The first detection and isolation of HTLV-1 was in 1979, and the discovery was published in 1980. Decades later, in 2015, Kurian died of his cancer, which doctors believed was caused by the virus. Now, Kurian-Farris says she knows that her father — a man from Kerala, India, with a big heart and a big love for science — would want more awareness raised about the virus.
“He was just hoping that he could contribute knowledge to this larger puzzle,” said Kurian-Farris, who is HTLV-1-negative and suspects that the virus was transmitted to her father from his mother. The virus can spread from mother to child, particularly through breastfeeding.
‘I don’t blame WHO at all. I blame us’
The strategies include testing for HTLV-1 in sexual health clinics, testing for the virus in blood and organ donations worldwide, testing in routine prenatal care and advising against breastfeeding by infected mothers.
“We need WHO to make noise on this, to be aware of it, to make sure all health communities know about it, to push testing for it, et cetera, and we need (the US National Institutes of Health) and others to promote funding for it to make up for lost years of poor funding,” said Dr. Robert Gallo, co-founder and director of the Institute of Human Virology at the University of Maryland School of Medicine, whose laboratory was the first to detect HTLV-1.
“It’s time to really correct that,” he said.
A family comes face-to-face with HTLV-1
A first sign that Kurian was carrying the HTLV-1 virus emerged in the form of mouth sores, his family said. He visited a dentist and his doctor, but the sores came and went every few months.
Kurian’s doctors took a closer look. They noticed a high white blood cell count and continued medical testing. They found HTLV.
In the days after Kurian’s diagnosis, his family searched for treatment options.
Now, they hope his story illustrates the need for more research.
‘They’ve been orphaned’
There is no cure and no vaccine for HTLV-1, but some scientists around the world are hoping to change that.
“Our research group has primarily focused on trying to better understand how HTLV-1 replicates, with the ultimate goal of trying to develop new therapeutic strategies to prevent virus spread and transmission — and that’s one of the open areas that’s not been well-supported globally,” said Louis Mansky, a professor and director of the Institute for Molecular Virology at the University of Minnesota, who was not involved in the new letter.
“The number of researchers is fewer than you would expect for such an important human infectious agent that causes cancer, as indicated in the open letter,” he said. “The awareness of it and the support for research to better understand its prevalence, and for treatment of the viral disease, has lagged behind compared to some other viruses: HIV, hepatitis B virus, hepatitis C virus.”
HTLV-1-infected patients often contact Mansky’s lab, seeking new developments in treatment, and so he has seen their plight first-hand.
“Infected patients and loved ones feel as if they’ve been orphaned,” he said. “So for those who are not infected or they do not know somebody who is infected, it may not have an impact on their lives, but when it’s you or a loved one, it can make all the difference in the world.”
Although the virus can be found throughout the world, there are certain endemic areas, such as the isolated cluster in central Australia.

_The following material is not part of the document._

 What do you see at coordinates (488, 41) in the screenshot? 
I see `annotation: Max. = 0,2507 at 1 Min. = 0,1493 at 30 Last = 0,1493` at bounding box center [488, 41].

Elsewhere in the world, such as in the United States and the UK, prevalence remains low.
‘I do believe it is possible to eradicate HTLV-1’
More research is needed to determine the true global prevalence of the virus, Gallo said, adding that he wonders about prevalence in other regions in the Middle East, Africa, Russia, China and South America.
“So, there are still unknowns. This has been a way under-studied and a way underfunded problem,” he said, adding that there are several reasons why HTLV-1 has become a neglected virus.
“The major reason has been that it doesn’t efficiently transmit. Even though its mechanism of transmission is very much the same as HIV, it’s much less efficient,” he said. “And it’s maintained itself in certain populations,” where not much medical attention has been provided.
Many regions around the world affected by HTLV-1 are poorer communities that often go overlooked by the medical establishment and don’t have as many health care resources, Gallo said.
“I believe that now is a critical time to support continued research and application of that research to take us over the goal line in the fight against this deadly virus,” said Susan Marriott, a professor in the Department of Molecular Virology and Microbiology at Baylor College of Medicine in Houston, who was not involved in the open letter.
With additional work, she believes, it is possible to eradicate HTLV-1 around the globe, but it will be difficult.
“First, the virus may not be detected until a patient shows signs of disease, which can be 40 or more years from the time that they were infected. During these 40-plus years, an infected person can unknowingly spread the virus to others,” Marriott said.
“Second, some of the people who are most affected today live in remote parts of the world with minimal access to early detection options and state-of-the-art health care,” she said. “I do believe it is possible to eradicate HTLV-1 from the world population, but it will be a challenging task.”